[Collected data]
►
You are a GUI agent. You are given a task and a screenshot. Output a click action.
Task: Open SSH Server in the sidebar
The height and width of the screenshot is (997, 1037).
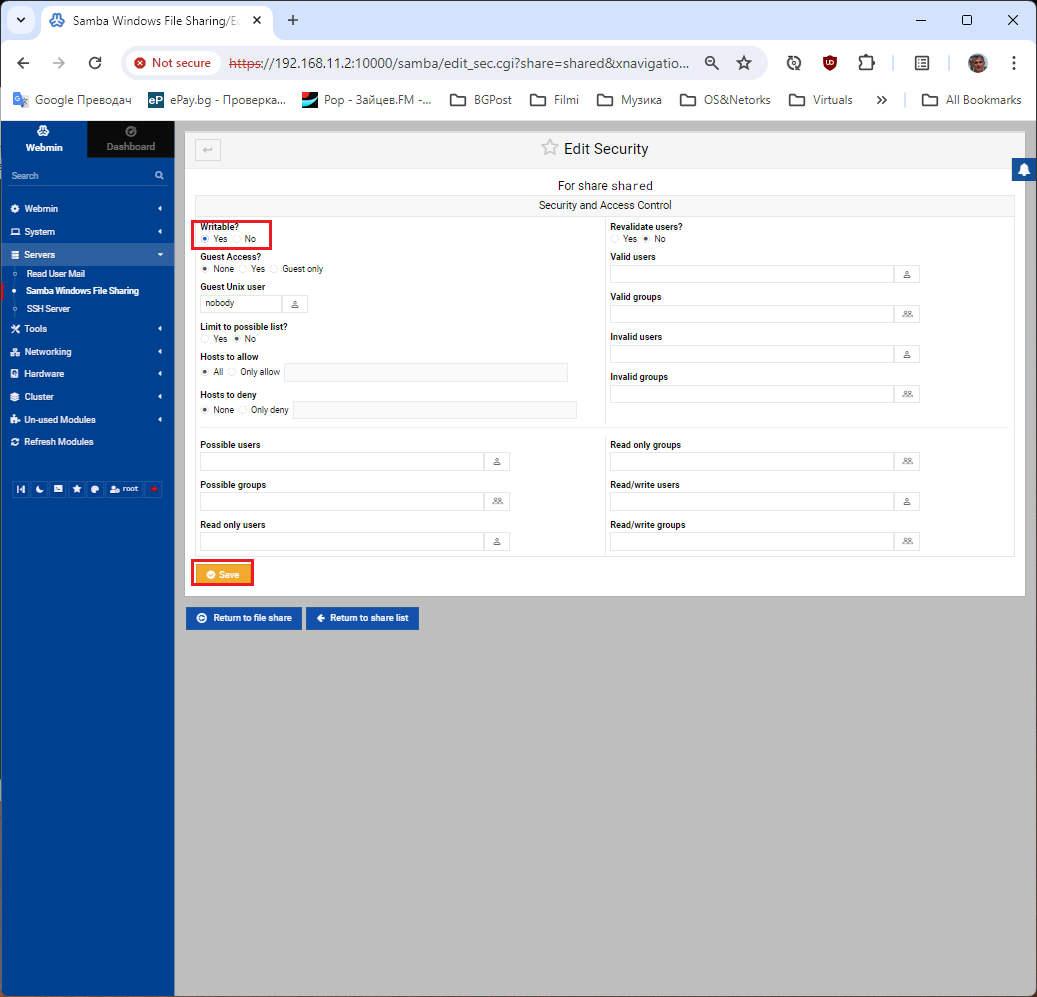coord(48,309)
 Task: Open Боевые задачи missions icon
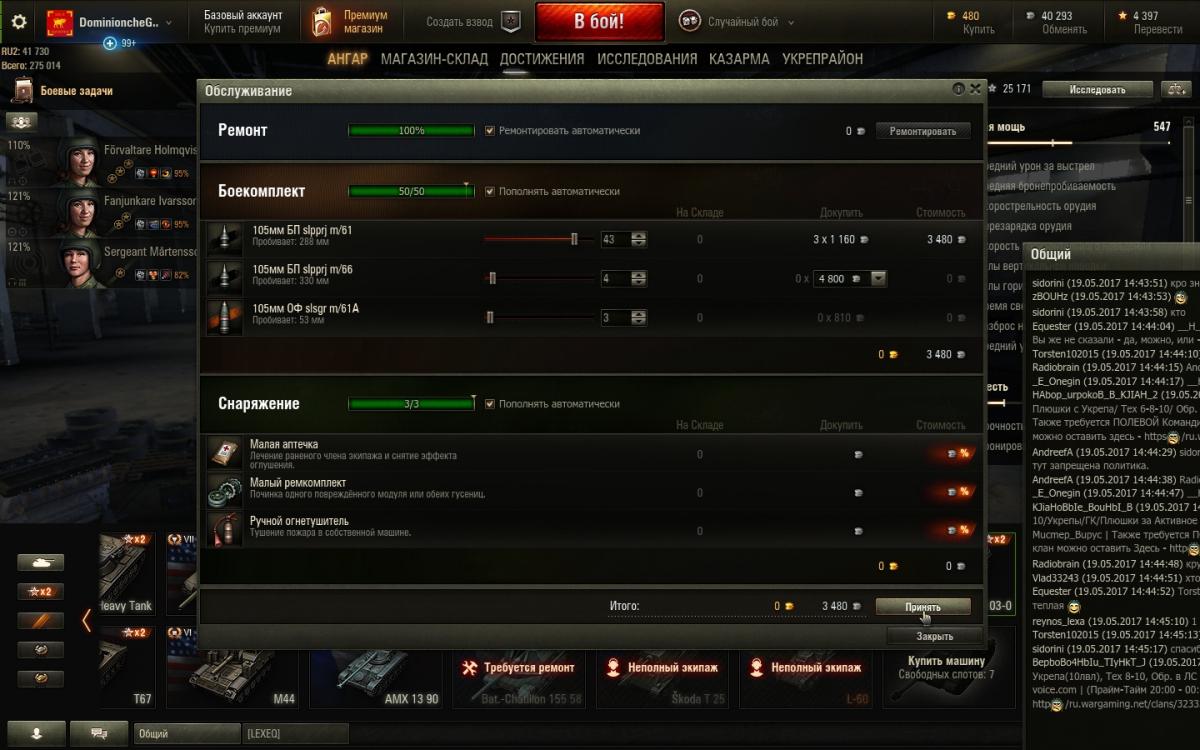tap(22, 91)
◄
**TASK DIRECTIONS**
Could the entries above be written out word for word, pictures excluded?

**RESPONSE TO THE TASK**
You are a GUI agent. You are given a task and a screenshot. Output a click action.
Task: Open SSH Server in the sidebar
The height and width of the screenshot is (997, 1037).
coord(48,309)
 Task: Open Боевые задачи missions icon
tap(22, 91)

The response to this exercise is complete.